**Task goal**
For this exercise, restate word for word only the lines from the one containing "The image size is (1456, 819)." through the last line below. Pictures do not get copied.

Collected data
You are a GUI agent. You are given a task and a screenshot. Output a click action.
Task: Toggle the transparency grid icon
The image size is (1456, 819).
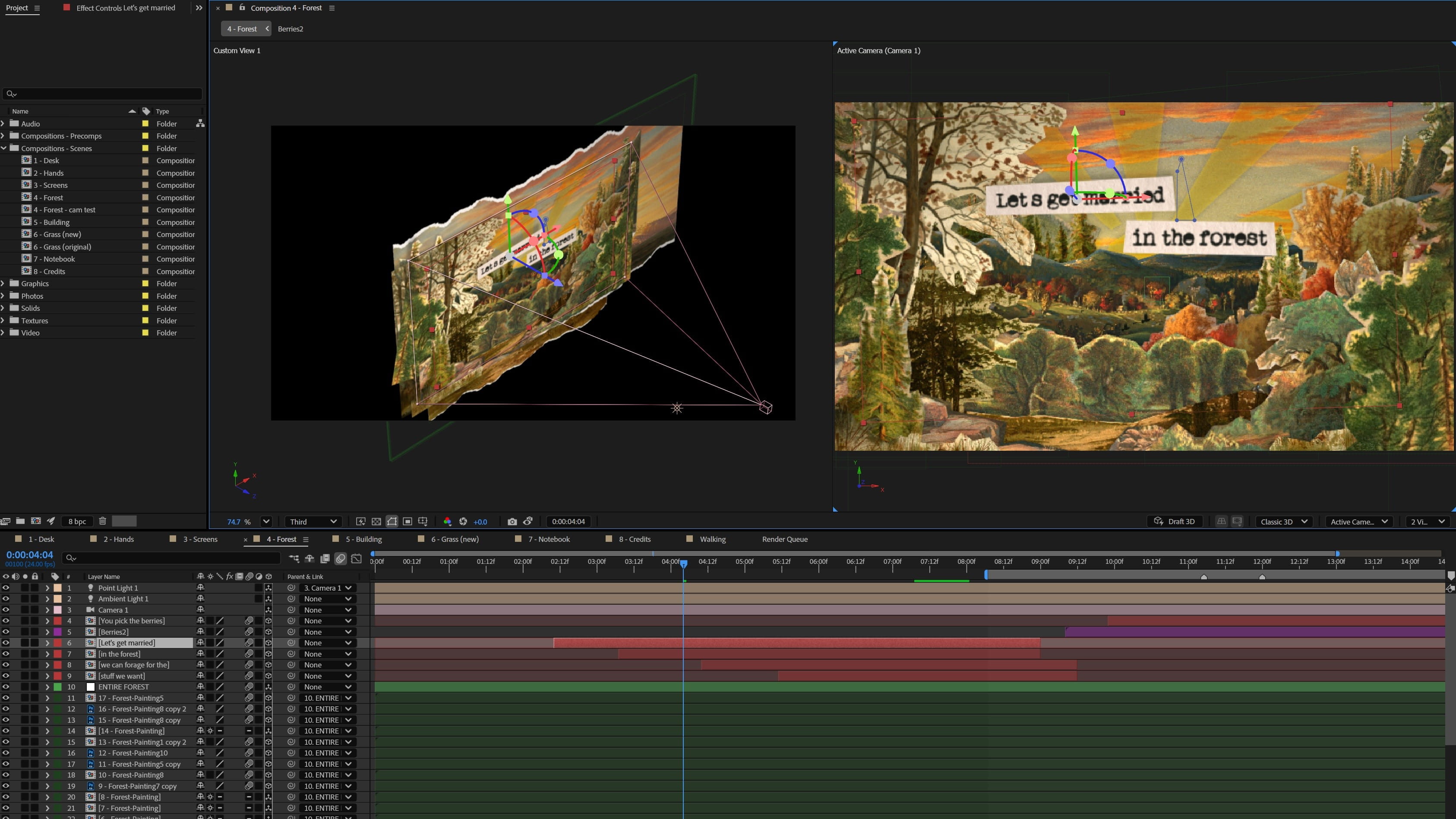376,522
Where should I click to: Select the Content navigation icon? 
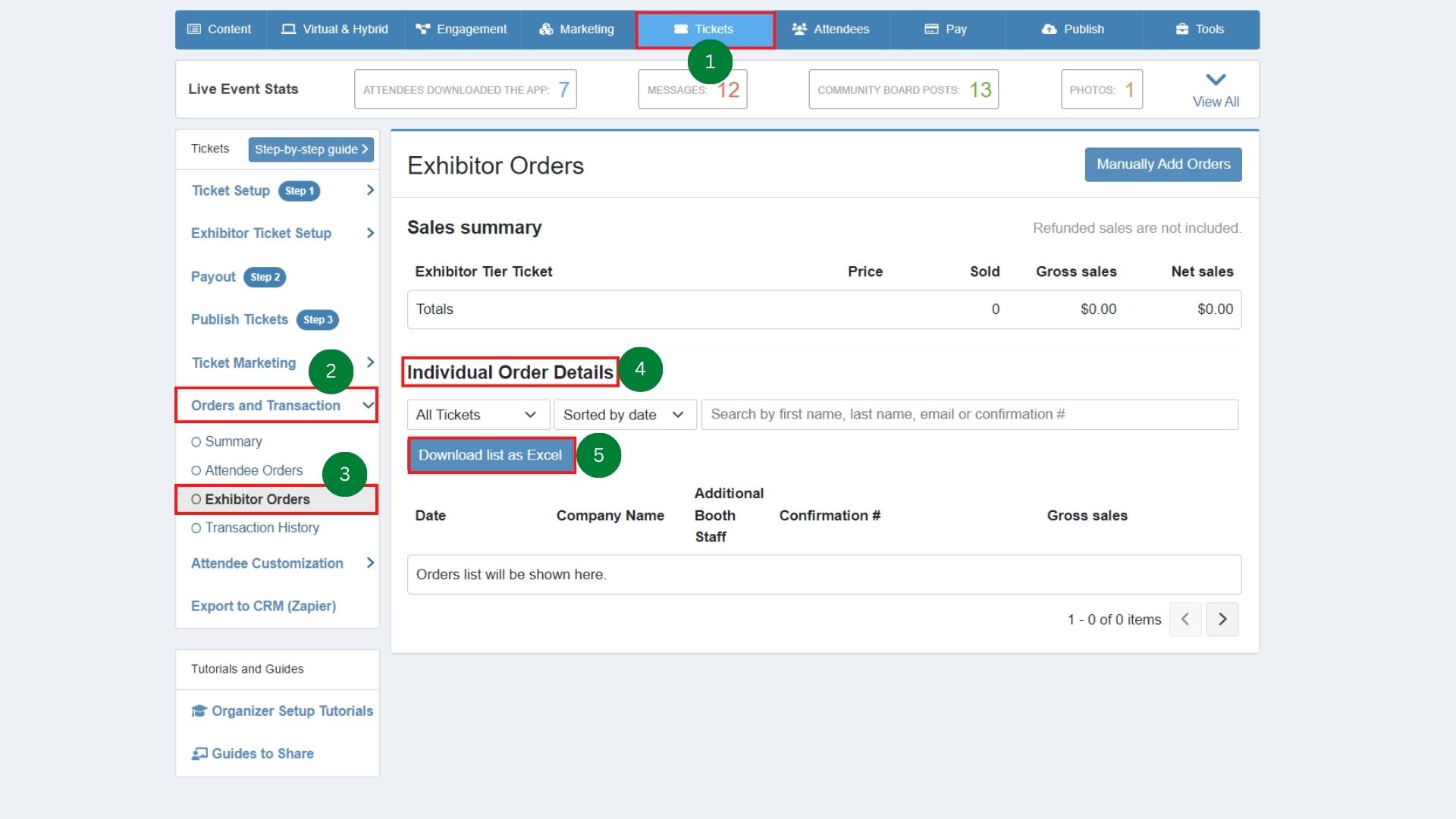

**Result of this exercise**
The image size is (1456, 819).
376,522
Where should I click to: Select the Content navigation icon? 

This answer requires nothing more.